> CHECK YOUR UNDERSTANDING:
**1.** Please copy the passage about the UCLA dementia care program word for word, starting at "Each patient will" and ending at "the program staff.".
**2.** In the passage about the UCLA dementia care program, what kind of staff member is assigned to each patient for intensive dementia-care management?

(PASSAGE TO READ Opens)

Although many community-based organizations offer supportive services for patients with dementia and their families, no comprehensive programs have existed to meet patients' health needs and the needs of those around them. "Families need help with the everyday care, the daily problems experienced by people living with this disorder," says David Reuben, M.D., chief of the Division of Geriatrics. Now there is assistance for those families. Earlier this year, the UCLA Alzheimer's and Dementia Care Program was launched, with a mission to provide comprehensive, coordinated care, as well as resources and support to patients and their caregivers.

UCLA physicians can directly refer patients to the program, and all patients who are enrolled will be entered into a dementia registry. Program personnel will then contact patients in the registry to conduct a needs assessment of each patient, looking at medical, social and family needs and what resources are available to the family. Based on that assessment, an individualized care plan will be developed.

Care plans could include consultations with neurology, psychiatry and geriatrics staff; monitoring for disease progression and complications; participation in support groups; advanced-care planning, with consultations from the UCLA Ethics Center; hospitalization, when necessary, for medical, psychiatric or behavioral problems; referrals to appropriate clinical trials at UCLA's Mary S. Easton Center for Alzheimer's Disease Research; referrals, where appropriate, to community-based organizations for services; and in-home visits, if needed, for modifications of the patient's physical home environment.

Each patient will also be assigned a nurse practitioner for intensive dementia-care management. The dementia-care manager, or someone covering for that individual during off hours, will be available 24 hours a day, seven days a week, for in-person and telephone assistance. Patients will still receive care from their primary-care physicians, who will be assisted by the program staff.

"This program isn't so much about physician expertise," says Dr. Reuben. "What we're adding to the traditional care of dementia patients are the things that physicians haven't had time to do or haven't done well - coordinating care and ensuring that all of the family's needs are addressed."

(PASSAGE TO READ Closes)
(RECORDS SHOWN Opens)

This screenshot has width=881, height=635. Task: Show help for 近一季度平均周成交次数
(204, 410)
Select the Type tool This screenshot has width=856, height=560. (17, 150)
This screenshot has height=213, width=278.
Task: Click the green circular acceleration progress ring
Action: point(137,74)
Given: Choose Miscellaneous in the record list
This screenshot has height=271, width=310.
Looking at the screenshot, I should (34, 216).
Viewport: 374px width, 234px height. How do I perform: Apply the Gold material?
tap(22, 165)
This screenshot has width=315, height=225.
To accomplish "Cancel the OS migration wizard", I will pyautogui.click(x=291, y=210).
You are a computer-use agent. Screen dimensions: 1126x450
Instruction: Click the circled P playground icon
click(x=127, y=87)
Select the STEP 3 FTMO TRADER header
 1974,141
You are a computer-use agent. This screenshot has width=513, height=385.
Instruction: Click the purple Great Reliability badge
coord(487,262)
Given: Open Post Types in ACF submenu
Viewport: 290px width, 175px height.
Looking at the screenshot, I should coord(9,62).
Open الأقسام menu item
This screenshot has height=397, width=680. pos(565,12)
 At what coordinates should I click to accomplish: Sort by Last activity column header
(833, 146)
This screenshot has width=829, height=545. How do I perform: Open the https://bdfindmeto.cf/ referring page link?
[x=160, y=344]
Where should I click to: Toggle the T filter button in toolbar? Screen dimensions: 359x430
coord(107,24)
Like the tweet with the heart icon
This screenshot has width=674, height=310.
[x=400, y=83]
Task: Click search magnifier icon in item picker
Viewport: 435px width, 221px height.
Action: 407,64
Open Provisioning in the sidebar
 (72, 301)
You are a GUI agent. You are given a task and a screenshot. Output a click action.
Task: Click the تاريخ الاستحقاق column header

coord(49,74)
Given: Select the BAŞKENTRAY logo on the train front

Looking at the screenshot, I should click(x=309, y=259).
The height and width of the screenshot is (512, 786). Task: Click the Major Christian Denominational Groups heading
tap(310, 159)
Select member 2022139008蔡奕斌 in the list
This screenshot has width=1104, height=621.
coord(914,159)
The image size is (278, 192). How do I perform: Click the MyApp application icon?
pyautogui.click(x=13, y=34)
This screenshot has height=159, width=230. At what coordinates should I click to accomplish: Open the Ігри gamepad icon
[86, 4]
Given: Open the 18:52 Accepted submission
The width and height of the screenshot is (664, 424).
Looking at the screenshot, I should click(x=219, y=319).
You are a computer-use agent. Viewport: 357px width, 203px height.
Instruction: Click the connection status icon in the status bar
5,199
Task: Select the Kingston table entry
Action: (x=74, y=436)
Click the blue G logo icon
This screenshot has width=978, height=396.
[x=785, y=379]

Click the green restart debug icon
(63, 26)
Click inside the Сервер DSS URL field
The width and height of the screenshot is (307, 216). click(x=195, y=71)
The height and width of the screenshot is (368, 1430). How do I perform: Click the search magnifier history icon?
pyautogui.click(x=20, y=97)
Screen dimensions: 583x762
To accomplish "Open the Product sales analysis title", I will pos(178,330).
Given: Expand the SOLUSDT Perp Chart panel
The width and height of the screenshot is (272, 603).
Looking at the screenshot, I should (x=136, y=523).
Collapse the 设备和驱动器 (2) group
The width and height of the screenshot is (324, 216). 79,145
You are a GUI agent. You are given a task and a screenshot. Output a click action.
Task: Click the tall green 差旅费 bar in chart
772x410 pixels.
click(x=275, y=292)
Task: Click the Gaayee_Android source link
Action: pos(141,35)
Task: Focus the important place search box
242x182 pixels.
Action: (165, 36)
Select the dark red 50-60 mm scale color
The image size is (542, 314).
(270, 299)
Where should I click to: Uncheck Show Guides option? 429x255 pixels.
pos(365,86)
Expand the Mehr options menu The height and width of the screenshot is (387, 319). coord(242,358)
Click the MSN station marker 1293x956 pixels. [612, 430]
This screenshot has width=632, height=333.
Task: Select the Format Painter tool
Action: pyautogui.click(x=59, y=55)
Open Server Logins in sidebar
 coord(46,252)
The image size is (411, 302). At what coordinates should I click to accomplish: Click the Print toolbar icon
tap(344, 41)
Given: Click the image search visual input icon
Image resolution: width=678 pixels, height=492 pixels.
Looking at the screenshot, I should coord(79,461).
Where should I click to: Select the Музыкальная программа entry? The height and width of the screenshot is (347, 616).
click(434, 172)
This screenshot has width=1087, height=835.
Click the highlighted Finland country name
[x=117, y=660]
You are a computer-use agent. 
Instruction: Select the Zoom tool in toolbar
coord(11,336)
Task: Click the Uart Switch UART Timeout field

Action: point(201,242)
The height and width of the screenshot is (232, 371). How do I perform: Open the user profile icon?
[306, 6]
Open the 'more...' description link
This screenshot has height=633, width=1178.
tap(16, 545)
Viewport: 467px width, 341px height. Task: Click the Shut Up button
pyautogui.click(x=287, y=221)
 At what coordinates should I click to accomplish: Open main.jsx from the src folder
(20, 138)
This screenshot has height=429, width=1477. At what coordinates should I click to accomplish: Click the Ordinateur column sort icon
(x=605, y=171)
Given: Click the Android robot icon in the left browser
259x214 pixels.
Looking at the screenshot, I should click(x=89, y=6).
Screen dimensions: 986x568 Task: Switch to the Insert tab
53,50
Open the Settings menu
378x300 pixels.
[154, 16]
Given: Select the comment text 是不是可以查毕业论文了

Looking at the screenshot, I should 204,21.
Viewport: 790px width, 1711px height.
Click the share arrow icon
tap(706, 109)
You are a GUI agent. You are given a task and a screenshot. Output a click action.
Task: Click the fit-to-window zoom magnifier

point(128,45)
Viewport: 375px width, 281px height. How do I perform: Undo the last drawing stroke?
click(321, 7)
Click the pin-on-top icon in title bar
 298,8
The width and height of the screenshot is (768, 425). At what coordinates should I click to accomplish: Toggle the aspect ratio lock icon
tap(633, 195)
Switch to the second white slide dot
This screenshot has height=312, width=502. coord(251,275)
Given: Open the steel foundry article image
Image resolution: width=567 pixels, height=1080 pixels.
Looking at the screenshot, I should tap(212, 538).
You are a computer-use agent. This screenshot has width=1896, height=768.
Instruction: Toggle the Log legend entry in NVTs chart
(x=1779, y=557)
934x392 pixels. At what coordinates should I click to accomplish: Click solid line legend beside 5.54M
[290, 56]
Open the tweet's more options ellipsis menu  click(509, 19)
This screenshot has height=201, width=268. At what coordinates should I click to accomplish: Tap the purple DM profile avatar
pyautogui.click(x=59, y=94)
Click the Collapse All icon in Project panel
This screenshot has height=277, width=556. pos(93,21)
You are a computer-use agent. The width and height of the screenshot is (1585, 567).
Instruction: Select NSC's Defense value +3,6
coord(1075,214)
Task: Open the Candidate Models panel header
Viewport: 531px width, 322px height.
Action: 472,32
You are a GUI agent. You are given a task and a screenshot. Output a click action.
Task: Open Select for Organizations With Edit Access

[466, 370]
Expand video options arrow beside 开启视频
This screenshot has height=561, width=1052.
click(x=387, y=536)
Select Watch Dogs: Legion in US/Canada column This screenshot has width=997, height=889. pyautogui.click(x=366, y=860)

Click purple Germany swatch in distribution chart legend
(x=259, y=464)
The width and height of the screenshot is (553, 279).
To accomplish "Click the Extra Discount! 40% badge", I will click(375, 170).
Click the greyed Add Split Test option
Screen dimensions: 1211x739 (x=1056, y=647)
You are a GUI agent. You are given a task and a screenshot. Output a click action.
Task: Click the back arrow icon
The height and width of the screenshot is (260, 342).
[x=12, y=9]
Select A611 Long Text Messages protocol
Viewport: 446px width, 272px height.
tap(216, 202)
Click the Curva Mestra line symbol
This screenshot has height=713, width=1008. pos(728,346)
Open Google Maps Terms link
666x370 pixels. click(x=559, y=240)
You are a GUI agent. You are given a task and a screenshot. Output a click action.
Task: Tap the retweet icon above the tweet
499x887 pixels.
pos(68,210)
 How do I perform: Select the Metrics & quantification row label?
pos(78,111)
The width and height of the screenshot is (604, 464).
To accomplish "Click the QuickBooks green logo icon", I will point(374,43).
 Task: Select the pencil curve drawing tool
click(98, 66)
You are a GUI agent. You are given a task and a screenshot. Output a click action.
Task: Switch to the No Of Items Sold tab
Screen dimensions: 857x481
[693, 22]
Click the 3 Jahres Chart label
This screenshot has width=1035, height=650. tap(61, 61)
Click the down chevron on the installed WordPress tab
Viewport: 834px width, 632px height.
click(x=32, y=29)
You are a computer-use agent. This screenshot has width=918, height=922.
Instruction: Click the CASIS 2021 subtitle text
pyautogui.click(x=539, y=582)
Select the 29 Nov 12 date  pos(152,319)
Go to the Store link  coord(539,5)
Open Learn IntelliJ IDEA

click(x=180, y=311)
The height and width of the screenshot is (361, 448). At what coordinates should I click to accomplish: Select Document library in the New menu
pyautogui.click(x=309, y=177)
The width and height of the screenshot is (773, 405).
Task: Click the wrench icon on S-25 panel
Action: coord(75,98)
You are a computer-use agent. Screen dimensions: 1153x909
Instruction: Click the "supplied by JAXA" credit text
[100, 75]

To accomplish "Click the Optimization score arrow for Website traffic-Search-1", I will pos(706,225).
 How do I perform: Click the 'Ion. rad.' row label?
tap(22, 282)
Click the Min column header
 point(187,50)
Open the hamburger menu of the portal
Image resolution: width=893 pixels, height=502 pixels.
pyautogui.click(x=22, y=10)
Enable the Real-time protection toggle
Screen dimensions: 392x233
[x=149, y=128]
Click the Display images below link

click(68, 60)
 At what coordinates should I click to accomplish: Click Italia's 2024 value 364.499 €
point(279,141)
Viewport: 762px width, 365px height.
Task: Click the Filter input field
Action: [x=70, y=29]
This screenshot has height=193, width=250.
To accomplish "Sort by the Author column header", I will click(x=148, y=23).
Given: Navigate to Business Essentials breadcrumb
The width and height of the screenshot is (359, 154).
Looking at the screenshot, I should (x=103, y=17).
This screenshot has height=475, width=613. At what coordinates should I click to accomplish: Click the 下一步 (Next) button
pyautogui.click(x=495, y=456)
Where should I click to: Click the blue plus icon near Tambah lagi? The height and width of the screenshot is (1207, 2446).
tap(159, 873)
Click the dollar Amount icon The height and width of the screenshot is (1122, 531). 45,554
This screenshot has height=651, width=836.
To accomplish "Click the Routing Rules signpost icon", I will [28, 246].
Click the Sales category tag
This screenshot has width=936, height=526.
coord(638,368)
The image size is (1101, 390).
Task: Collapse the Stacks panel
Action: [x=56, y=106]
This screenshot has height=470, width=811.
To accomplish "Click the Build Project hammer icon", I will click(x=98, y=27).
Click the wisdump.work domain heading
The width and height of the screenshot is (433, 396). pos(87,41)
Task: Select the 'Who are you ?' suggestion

(RECORDS SHOWN Closes)

> SET OF ANSWERS:
**1.**
Each patient will also be assigned a nurse practitioner for intensive dementia-care management. The dementia-care manager, or someone covering for that individual during off hours, will be available 24 hours a day, seven days a week, for in-person and telephone assistance. Patients will still receive care from their primary-care physicians, who will be assisted by the program staff.

**2.** A nurse practitioner.